EXERCISE DETAILS:
Reproduce the records below word for word, starting at the line containing "is (1200, 404)." and ending at the last line of the records, with both of those lines included. Leave the pictures out of your answer.
■ ■ ■ ■ ■ ■ ■
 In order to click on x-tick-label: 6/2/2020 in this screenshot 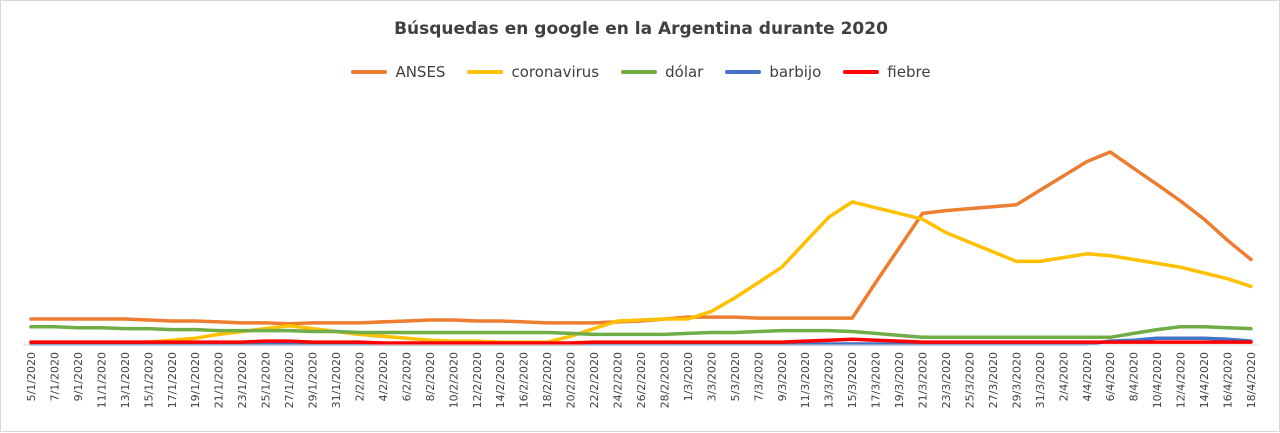, I will do `click(406, 376)`.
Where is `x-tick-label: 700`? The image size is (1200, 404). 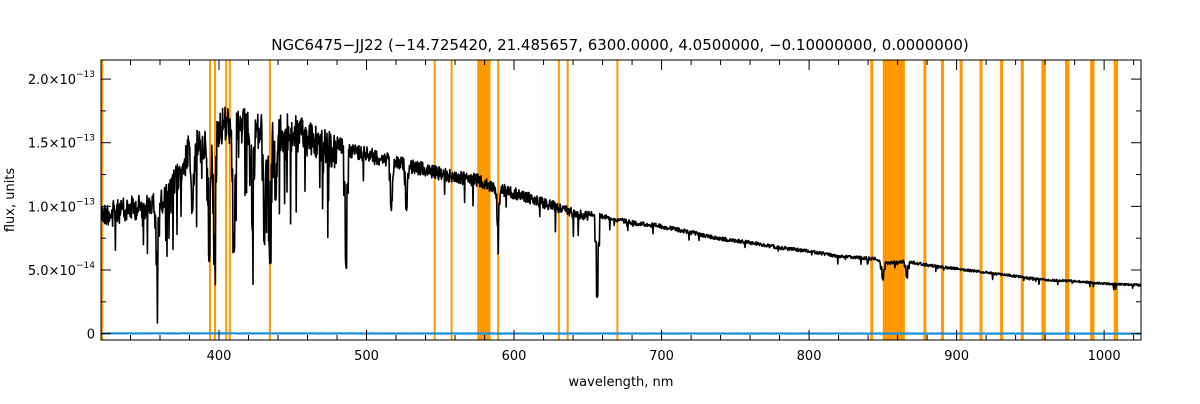
x-tick-label: 700 is located at coordinates (662, 356).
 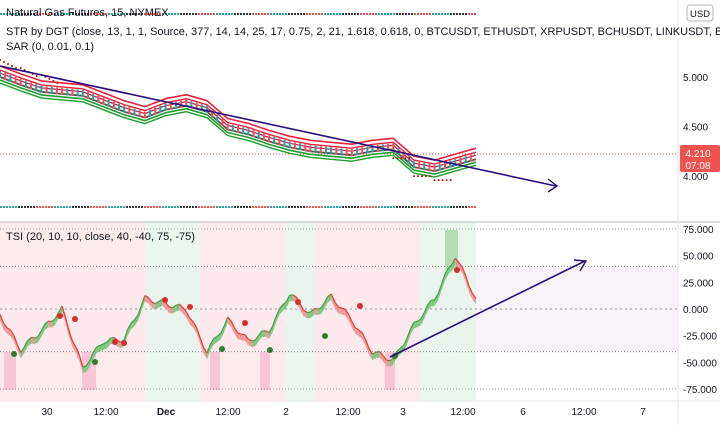 I want to click on time-axis: 30 12:00 Dec 12:00 2 12:00 3 12:00 6 12:00 7, so click(x=344, y=412).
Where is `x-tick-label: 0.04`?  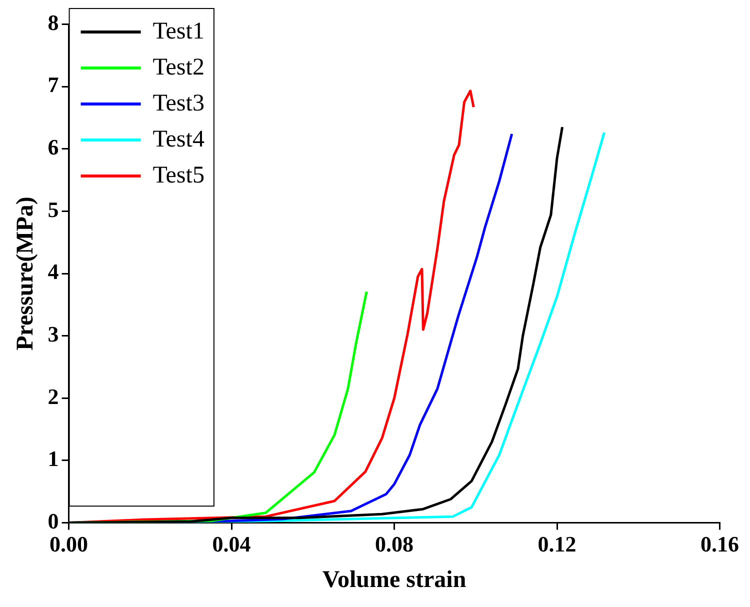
■ ■ ■ ■ ■ ■ ■
PROBLEM SOLUTION:
Where is `x-tick-label: 700`? The image size is (1200, 404). 
x-tick-label: 700 is located at coordinates (662, 356).
  I want to click on time-axis: 30 12:00 Dec 12:00 2 12:00 3 12:00 6 12:00 7, so click(x=344, y=412).
Where is `x-tick-label: 0.04`?  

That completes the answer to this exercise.